Open martinreynaert opened 5 years ago
I was notified FoLiA-stats, as installed on the new server 'violet', should now be able to handle ligatures.
I tested this on 'violet'. Note this was the very first time I ran any FoLiA- or TICCL tool on this new machine.
It seemed very slow.
And it did not work as can be seen from the output file:
reynaert@violet:/reddata$ grep 'F_r_a_n' /reddata/PILOTS/LEVITICUS/TESTFRQ/TESTFRQFOLIAtagdivNEW.hemp F_r_a_n_k_r F_r_a_n_s_c_h
The command run was:
reynaert@violet:/reddata$ /exp/sloot/usr/local/bin/FoLiA-stats --max-ngram=3 --separator='_' --collect --tags=div -t max --hemp=/reddata/PILOTS/LEVITICUS/TESTFRQ/TESTFRQFOLIAtagdivNEW.hemp -e folia.xml$ -o /reddata/PILOTS/LEVITICUS/TESTFRQ/TESTFRQFOLIAtagdivNEW /reddata/PILOTS/LEVITICUS/FOLIA/NOFOREIGN/
Ok, closer examining the provided data reveals that the 'ij' ISN'T a ligature but indeed just 2 separate characters. So the patch to handle multi-byte characters didn't work out. I assume the conversion to FoLiA already 'solved' the ligature.

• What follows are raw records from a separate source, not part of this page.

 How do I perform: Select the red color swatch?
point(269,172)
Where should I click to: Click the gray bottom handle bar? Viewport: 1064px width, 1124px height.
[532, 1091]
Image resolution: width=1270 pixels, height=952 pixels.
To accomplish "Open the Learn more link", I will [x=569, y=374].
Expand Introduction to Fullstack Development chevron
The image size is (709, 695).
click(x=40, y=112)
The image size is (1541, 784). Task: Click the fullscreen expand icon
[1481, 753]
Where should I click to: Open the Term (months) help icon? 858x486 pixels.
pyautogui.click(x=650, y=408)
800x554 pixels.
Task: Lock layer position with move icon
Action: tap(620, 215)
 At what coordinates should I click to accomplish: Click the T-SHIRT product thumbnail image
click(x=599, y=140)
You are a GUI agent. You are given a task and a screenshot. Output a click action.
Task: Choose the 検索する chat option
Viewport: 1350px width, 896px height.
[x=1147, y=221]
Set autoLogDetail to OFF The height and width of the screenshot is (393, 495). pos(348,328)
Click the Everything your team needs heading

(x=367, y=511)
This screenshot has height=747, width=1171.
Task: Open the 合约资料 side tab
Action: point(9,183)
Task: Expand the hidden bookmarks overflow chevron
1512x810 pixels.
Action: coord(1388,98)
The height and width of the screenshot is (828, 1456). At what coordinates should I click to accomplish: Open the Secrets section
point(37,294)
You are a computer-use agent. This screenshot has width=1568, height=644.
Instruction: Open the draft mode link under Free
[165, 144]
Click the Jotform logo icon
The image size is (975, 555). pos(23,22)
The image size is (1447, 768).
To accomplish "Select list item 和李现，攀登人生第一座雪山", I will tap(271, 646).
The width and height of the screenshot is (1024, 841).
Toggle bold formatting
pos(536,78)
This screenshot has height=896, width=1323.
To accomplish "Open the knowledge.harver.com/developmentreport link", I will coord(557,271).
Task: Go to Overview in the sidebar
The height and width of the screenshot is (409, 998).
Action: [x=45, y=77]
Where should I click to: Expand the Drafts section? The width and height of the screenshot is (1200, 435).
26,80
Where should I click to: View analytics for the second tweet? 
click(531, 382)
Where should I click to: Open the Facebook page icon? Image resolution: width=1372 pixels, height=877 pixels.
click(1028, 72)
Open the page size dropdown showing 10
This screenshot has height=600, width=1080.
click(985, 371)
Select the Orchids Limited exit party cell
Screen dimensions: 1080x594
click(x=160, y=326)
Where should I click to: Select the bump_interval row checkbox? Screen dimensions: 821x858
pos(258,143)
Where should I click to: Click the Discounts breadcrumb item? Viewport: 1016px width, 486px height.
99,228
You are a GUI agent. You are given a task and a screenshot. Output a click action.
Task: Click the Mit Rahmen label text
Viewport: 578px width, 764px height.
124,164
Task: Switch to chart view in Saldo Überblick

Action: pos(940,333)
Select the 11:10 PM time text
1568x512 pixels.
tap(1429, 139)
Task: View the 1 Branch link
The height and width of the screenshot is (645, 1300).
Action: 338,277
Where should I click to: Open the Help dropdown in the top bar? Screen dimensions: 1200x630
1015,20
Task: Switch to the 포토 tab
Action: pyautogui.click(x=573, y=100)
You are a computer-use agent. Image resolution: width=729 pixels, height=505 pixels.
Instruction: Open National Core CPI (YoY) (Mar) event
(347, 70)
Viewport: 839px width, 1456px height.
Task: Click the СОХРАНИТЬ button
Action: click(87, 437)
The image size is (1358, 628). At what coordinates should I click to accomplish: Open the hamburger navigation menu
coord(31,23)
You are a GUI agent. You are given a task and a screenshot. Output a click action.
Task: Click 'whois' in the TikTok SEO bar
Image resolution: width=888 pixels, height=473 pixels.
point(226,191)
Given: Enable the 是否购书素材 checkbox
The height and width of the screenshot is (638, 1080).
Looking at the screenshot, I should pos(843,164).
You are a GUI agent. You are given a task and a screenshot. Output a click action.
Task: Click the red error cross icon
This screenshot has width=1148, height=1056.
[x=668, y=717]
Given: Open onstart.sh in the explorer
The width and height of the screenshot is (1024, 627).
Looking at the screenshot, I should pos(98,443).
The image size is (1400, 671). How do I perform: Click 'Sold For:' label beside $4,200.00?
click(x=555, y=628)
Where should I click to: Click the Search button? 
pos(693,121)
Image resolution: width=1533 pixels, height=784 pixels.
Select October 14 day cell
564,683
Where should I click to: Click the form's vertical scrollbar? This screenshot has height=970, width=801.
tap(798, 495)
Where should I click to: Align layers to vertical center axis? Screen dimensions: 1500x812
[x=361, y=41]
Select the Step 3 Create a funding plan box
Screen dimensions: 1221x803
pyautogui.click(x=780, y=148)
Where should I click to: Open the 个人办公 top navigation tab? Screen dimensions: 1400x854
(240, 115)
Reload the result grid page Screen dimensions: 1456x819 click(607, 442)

We really need to be more lax hear and accept 2-byte sequences too. This might well turn out to permissive, in which case we could put restrictions, like 'only certain 2-grams' and ' a punctuation, but only on the last position'
Ok, I improved 'hemp' detection. the bi-gram 'ij' is now always accepted, and bi-grams with a trailing punctuation too, but they are assumed to END the 'hemp' @martinreynaert please test this, it is installed on violet.
@martinreynaert I would like to improve, and clarify 'hemp' detection a bit, especially while we are using the same procedure in FoLiA-correct now. I will use some corner-cases to illustrate the difficulties.
Take the following examples:
H E M P
een H E M P dus
een H E M P in een zin
I suppose the hemp to be detected is H_E_M_P
Some cases with a punctuated hemp:
H E M P.
een H E M P. dus
een H E M P. in een zin
een H E. M P. in een zin
1,2 and 3 will give the hemp: H_E_M_P.
4 will give 2 hemps: H_E.
and M_P.
as we consider a punctuated 2-gram as a hemp-stopper.
This may be questionable....
1-digit numbers can also be part of an hemp, like in: 1 2 3
yielding 1_2_3
, but see that
1_2._3
not detects any hemps. But probably 1_2.
is desired, or even 1_2._3
?
NOTE: as an exception the bi-gram 'ij' (and case variants) is also part of a hemp.
To summarize: We need a clear definition of a hemp :)
still waiting for an answer
The hemp parameter in FoLiA-stats collects spaced words. It currently breaks on ligatures (see example). It also fails to collect the last letter if this has a trailing punctuation mark, which happens often.
reynaert@black:/reddata/PILOTS/LEVITICUS$ grep 'F r a n' /reddata/PILOTS/LEVITICUS/FOLIA/NOFOREIGN/levit.03.NoForeigns.folia.xml.txt F r a n s c h zal Z. F r a n k r ij k. uitgeoefend. Z. F r a n k r ij k. F r a n k r ij k. reynaert@black:/reddata/PILOTS/LEVITICUS$ cat TESTFRQ/TESTFRQFOLIAtagdiv.hemp |grep 'F_r_a_n' F_r_a_n_k_r
1/ ligatures should be seen as single characters. 2/ a final character with a trailing punctuation mark should also be collected.
Perhaps both little issues might be solved by allowing for the 'occasional' two character sequence, given repetitions of single characters in historically emphasised text.